SOURCE RECORDS —
----------

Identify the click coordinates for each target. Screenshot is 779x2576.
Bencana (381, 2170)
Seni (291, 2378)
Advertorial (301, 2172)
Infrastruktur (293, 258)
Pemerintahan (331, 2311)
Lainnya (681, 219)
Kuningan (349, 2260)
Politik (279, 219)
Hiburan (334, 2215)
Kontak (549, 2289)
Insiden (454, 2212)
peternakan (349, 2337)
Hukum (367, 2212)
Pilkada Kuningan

----------

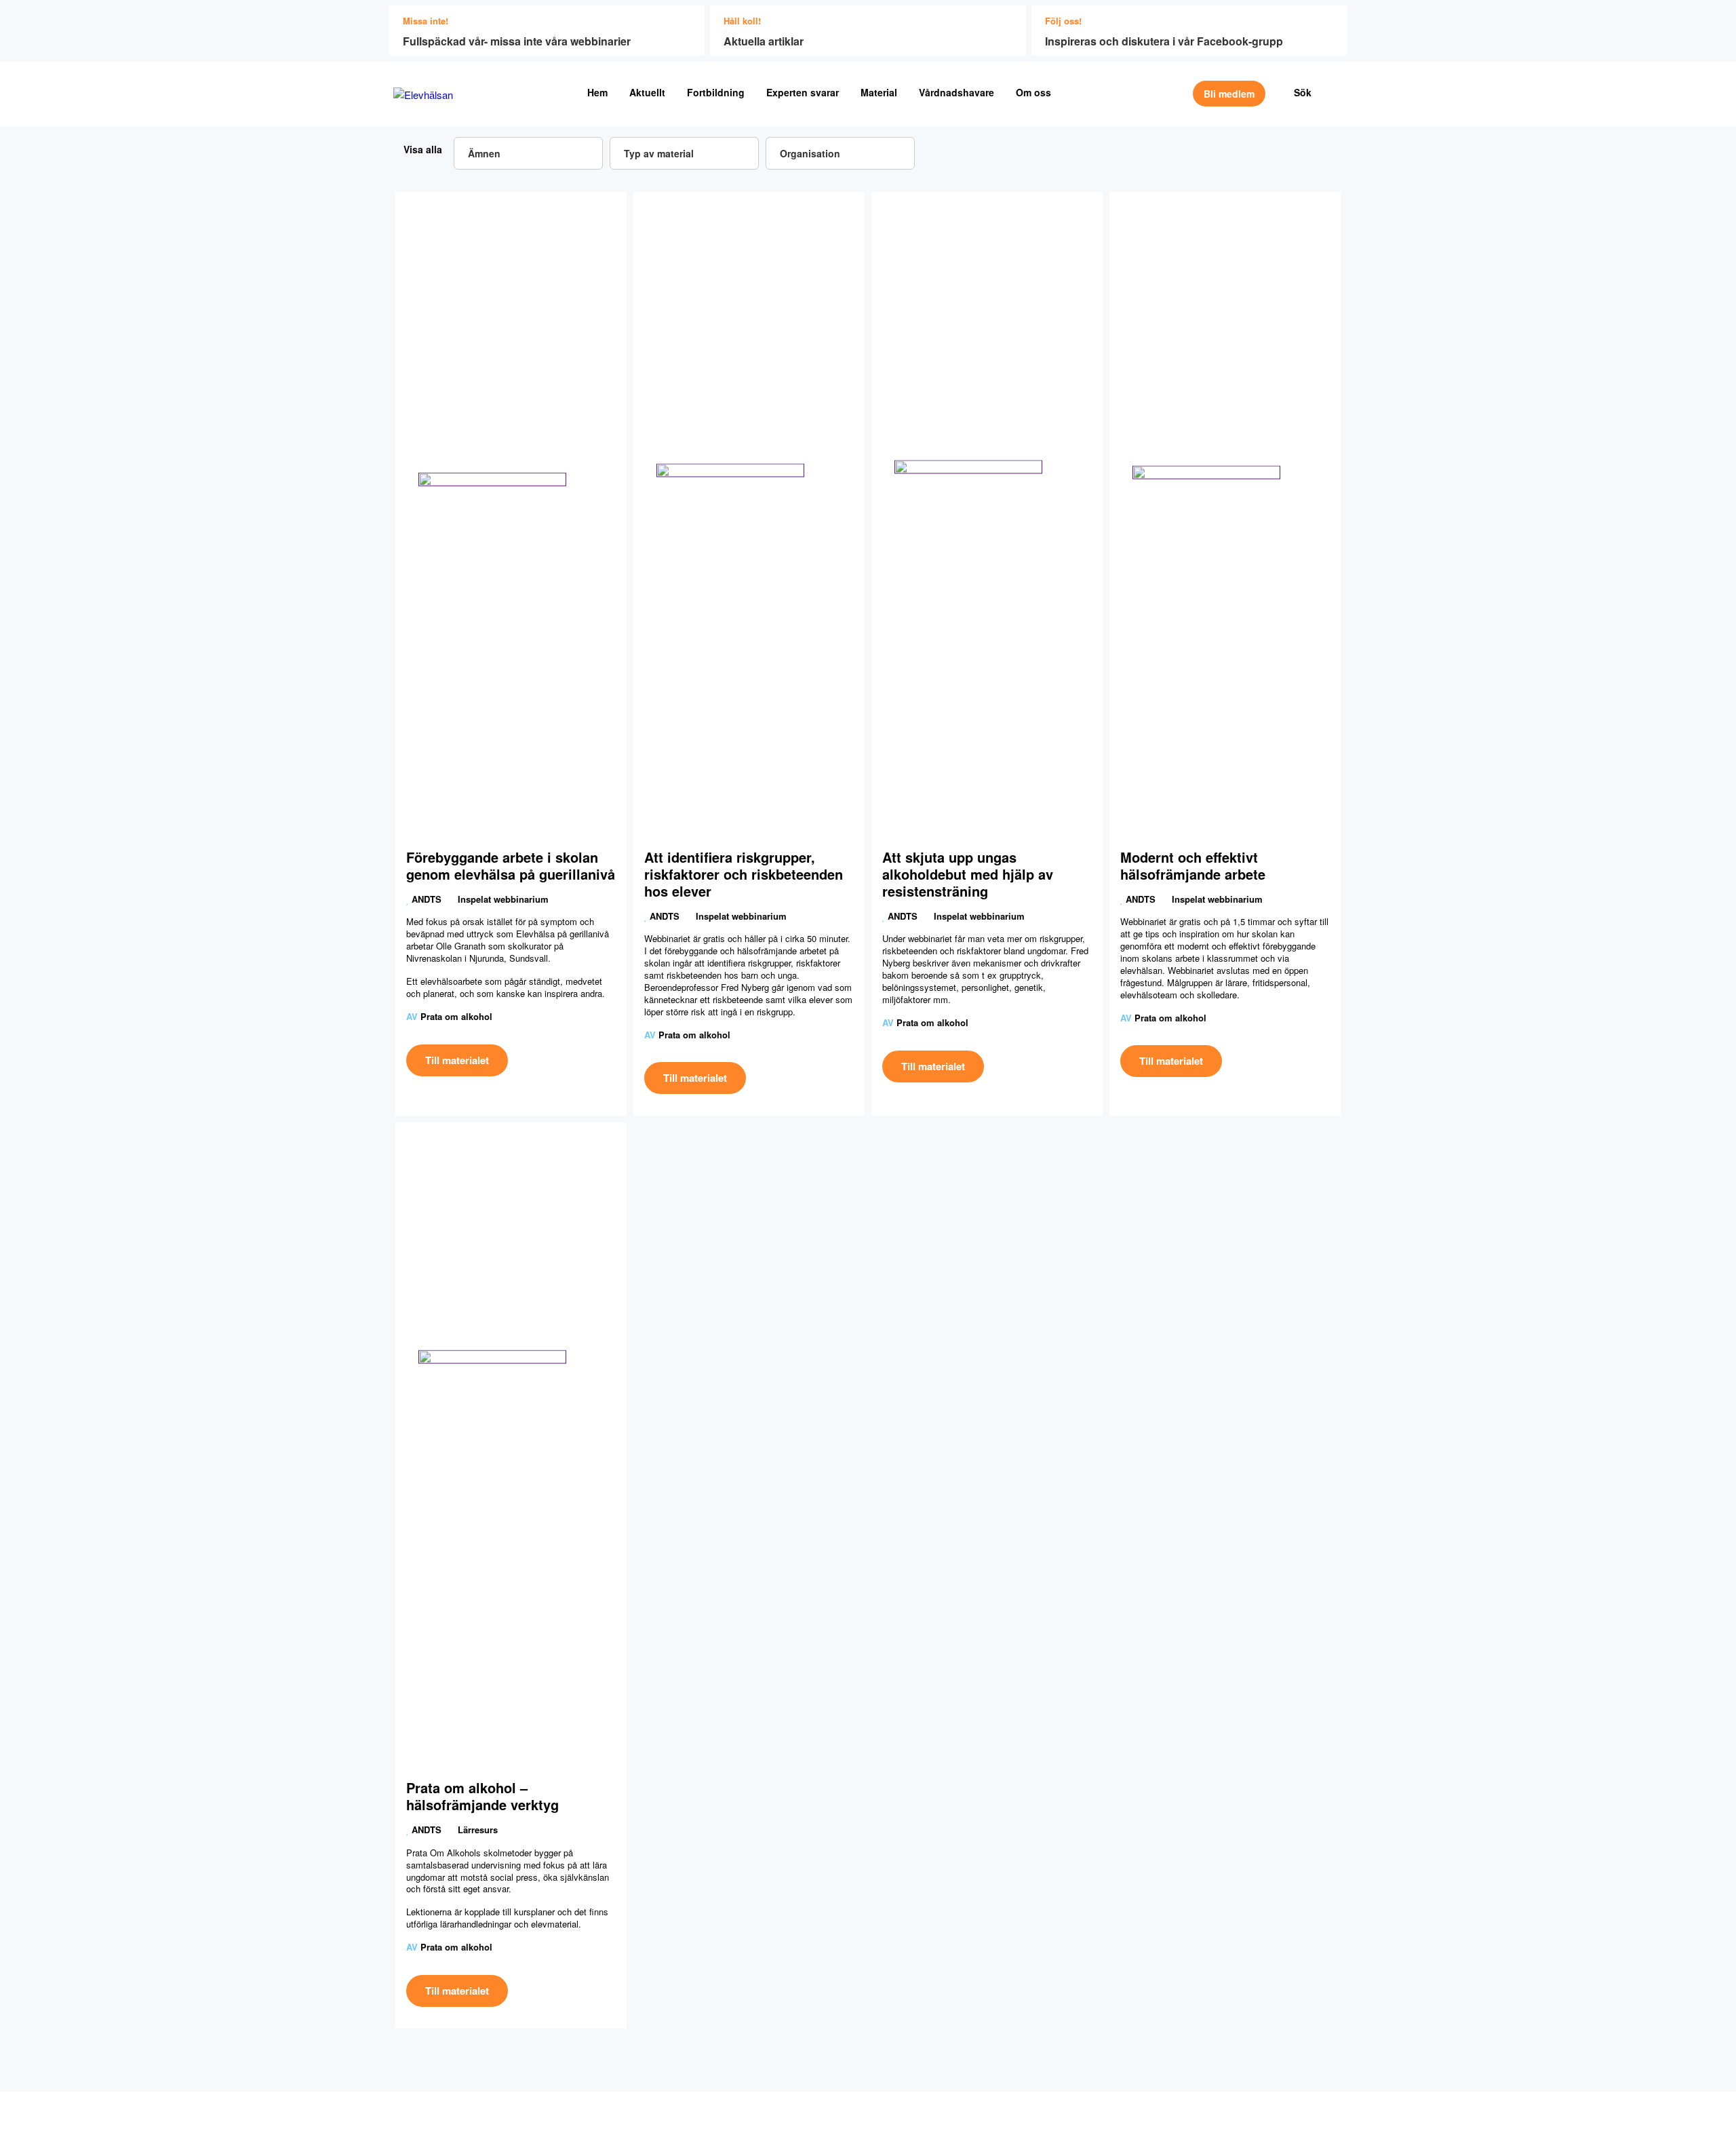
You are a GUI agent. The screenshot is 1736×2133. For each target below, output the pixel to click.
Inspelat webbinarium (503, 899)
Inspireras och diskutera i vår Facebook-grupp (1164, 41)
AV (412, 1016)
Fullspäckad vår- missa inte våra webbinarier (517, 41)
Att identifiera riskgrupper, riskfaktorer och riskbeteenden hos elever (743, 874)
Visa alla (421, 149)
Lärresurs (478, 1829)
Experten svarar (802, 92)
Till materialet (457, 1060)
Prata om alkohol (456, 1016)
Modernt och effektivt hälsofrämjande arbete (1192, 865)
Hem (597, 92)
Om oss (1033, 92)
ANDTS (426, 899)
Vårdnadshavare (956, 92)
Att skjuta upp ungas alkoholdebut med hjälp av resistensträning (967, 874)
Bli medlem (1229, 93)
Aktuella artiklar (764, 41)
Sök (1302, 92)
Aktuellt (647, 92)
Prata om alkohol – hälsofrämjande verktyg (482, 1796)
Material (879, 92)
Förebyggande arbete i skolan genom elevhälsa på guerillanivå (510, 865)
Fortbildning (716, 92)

----------

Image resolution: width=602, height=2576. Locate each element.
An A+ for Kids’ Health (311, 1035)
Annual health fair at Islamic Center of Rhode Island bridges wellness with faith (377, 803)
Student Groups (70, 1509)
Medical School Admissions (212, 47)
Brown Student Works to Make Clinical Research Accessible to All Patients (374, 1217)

----------

Starting at the line above that contains "Hiburan (334, 2215)", repeat each line exactly up to and including the line that contains "Pilkada Kuningan", and stop there.

Hiburan (334, 2215)
Kontak (549, 2289)
Insiden (454, 2212)
peternakan (349, 2337)
Hukum (367, 2212)
Pilkada Kuningan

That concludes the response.